Car, pour la majorité d’entre nous, les maladies qui ne se voient pas n’existent pas, qu’elles touchent l’intestin ou l’esprit, et c’est pourquoi on confond les deux. Les maladies chroniques de l’intestin engendrent peu de stigmates, sauf lorsqu’elles conduisent à des variations de poids, ce qui ne concerne pas la majorité des cas. Elles sont particulièrement invalidantes, car imprévisibles. Elles nécessitent des toilettes à proximité à tout moment, ce qui peut s’avérer très problématique dans certaines situations (lors d’une réunion d’entreprise, par exemple). Et pourtant ces maladies suscitent peu de compassion. Probablement parce que l’intestin n’a pas encore récupéré ses lettres de noblesse. 

Les études récentes démontrent que de multiples voies relient l’intestin au cerveau. Ce qui perturbera l’un retentira donc sur l’autre, avec des vulnérabilités différentes selon les individus. Nous sommes tous porteurs d’un microbiote intestinal unique, ce paquet de deux kilos de bactéries qui nous aide chaque jour à digérer nos aliments, à protéger les parois de notre intestin contre des agresseurs, à stimuler notre système immunitaire. L’intestin envoie à chaque instant des informations au cerveau par la voie du nerf vague, le plus long nerf de l’organisme. Mais la gratitude que nous devrions témoigner à cet ami invisible ne s’arrête pas là. 

Les études animales ont en effet fourni des résultats édifiants. Des petits rats nés en conditions stériles (sans bactéries et donc sans microbiote intestinal) développent rapidement des troubles d’allure psychiatrique, comme un repli sur soi, un manque d’énergie, une baisse de l’alimentation, des troubles du sommeil, des automutilations. Ces troubles disparaissent entièrement si on leur inocule des bactéries dans l’intestin ! Sauf si on attend neuf semaines, la fin de leur adolescence, auquel cas les troubles sont irréversibles. 
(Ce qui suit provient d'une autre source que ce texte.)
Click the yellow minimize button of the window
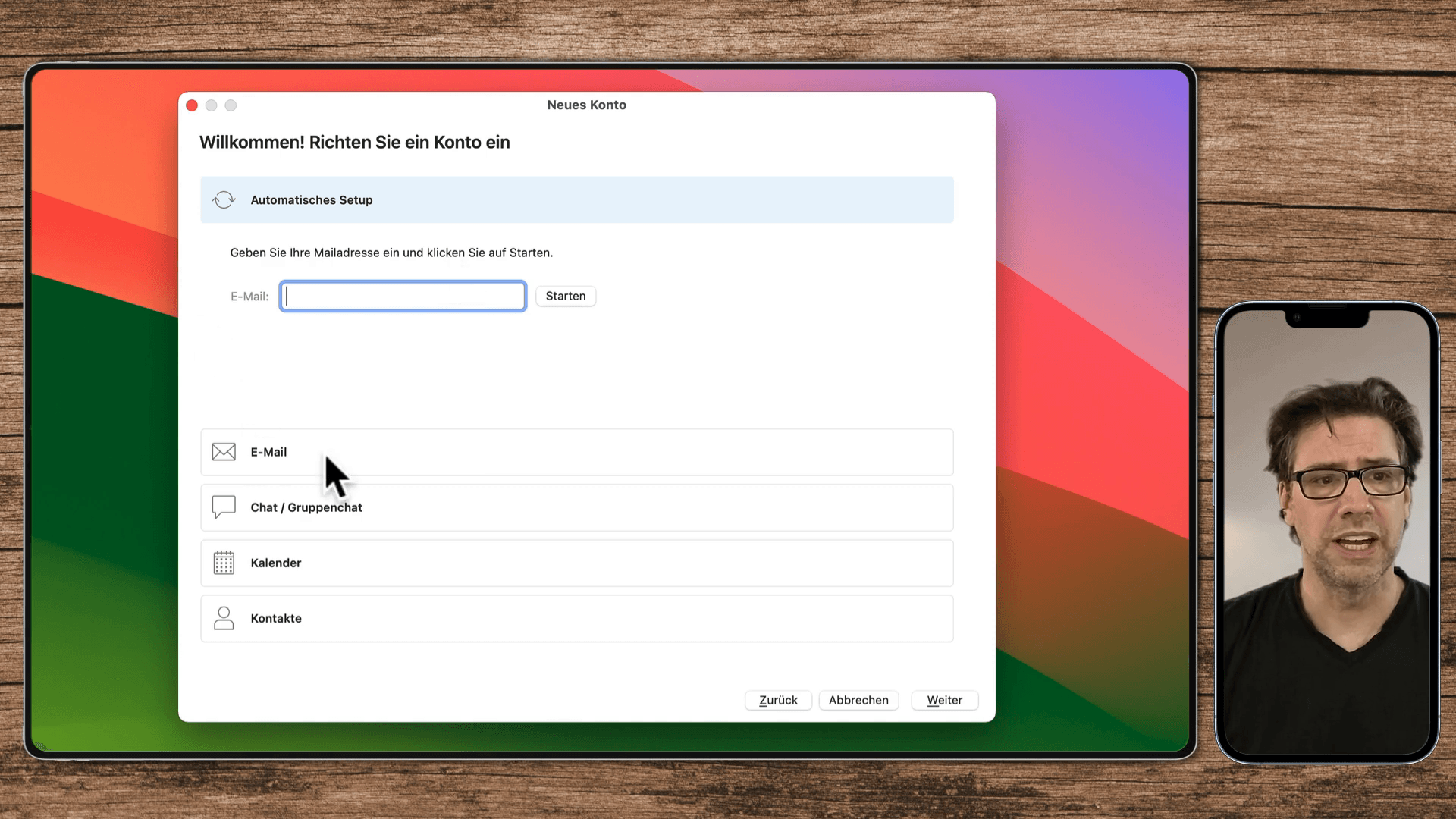Viewport: 1456px width, 819px height. (211, 105)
Cela montre le rôle primordial que jouent les bactéries sur le développement du système nerveux central du rat. Et tout laisse à penser que l’être humain n’échappe pas à cette règle, selon un modèle encore plus complexe… 
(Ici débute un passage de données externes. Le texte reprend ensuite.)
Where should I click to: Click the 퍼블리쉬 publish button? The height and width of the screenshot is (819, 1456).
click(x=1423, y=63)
Des études récentes ont révélé que les enfants souffrant d’autisme présentent des microbiotes différents de leurs pairs. Les personnes qui souffrent de dépression ont des microbiotes similaires à certaines formes de syndrome de l’intestin irritable. Des études épidémiologiques sont en train d’explorer l’impact des antibiotiques sur nos microbiotes, qu’il s’agisse des antibiotiques à répétition dans l’enfance ou des antibiotiques que nous ingérons par la viande. Ces modifications de notre écosystème bactérien vont peut-être délivrer la clé de l’explication de l’augmentation de l’anxiété et de la dépression dans la population générale des pays occidentaux.

J’aime à rappeler une histoire célèbre qui a changé la vie de millions de patients. Deux médecins australiens, les Drs Warren et Marshall, étaient convaincus de l’origine infectieuse de l’ulcère de l’estomac. Personne d’autre n’y croyait, car les scientifiques pensaient qu’aucune bactérie ne pouvait se développer dans un milieu aussi acide que celui de l’estomac. À la suite d’un week-end prolongé, et après des problèmes de maintenance dus à une épidémie de staphylocoques, les médecins ont trouvé des bactéries hélicoïdales dans leurs cultures de liquide gastrique. Ils ont voulu publier un article dans lequel ils annonçaient qu’ils avaient découvert la bactérie responsable de l’ulcère. Le phénomène semblait si incroyable qu’aucune revue n’a accepté de publier leurs résultats. 

Il a fallu que le Dr Miller s’inocule le germe, développe en une semaine des signes de gastrite et se traite par antibiotiques, pour apporter la preuve de l’origine infectieuse de la pathologie. Jusqu’en 1985, les personnes qui avaient un ulcère étaient considérées comme des personnes anxieuses, et le traitement reposait essentiellement sur la psychothérapie du stress. Aujourd’hui, les antibiotiques sont le traitement de référence de l’ulcère, et la découverte des deux médecins leur a valu le prix Nobel de médecine en 2005.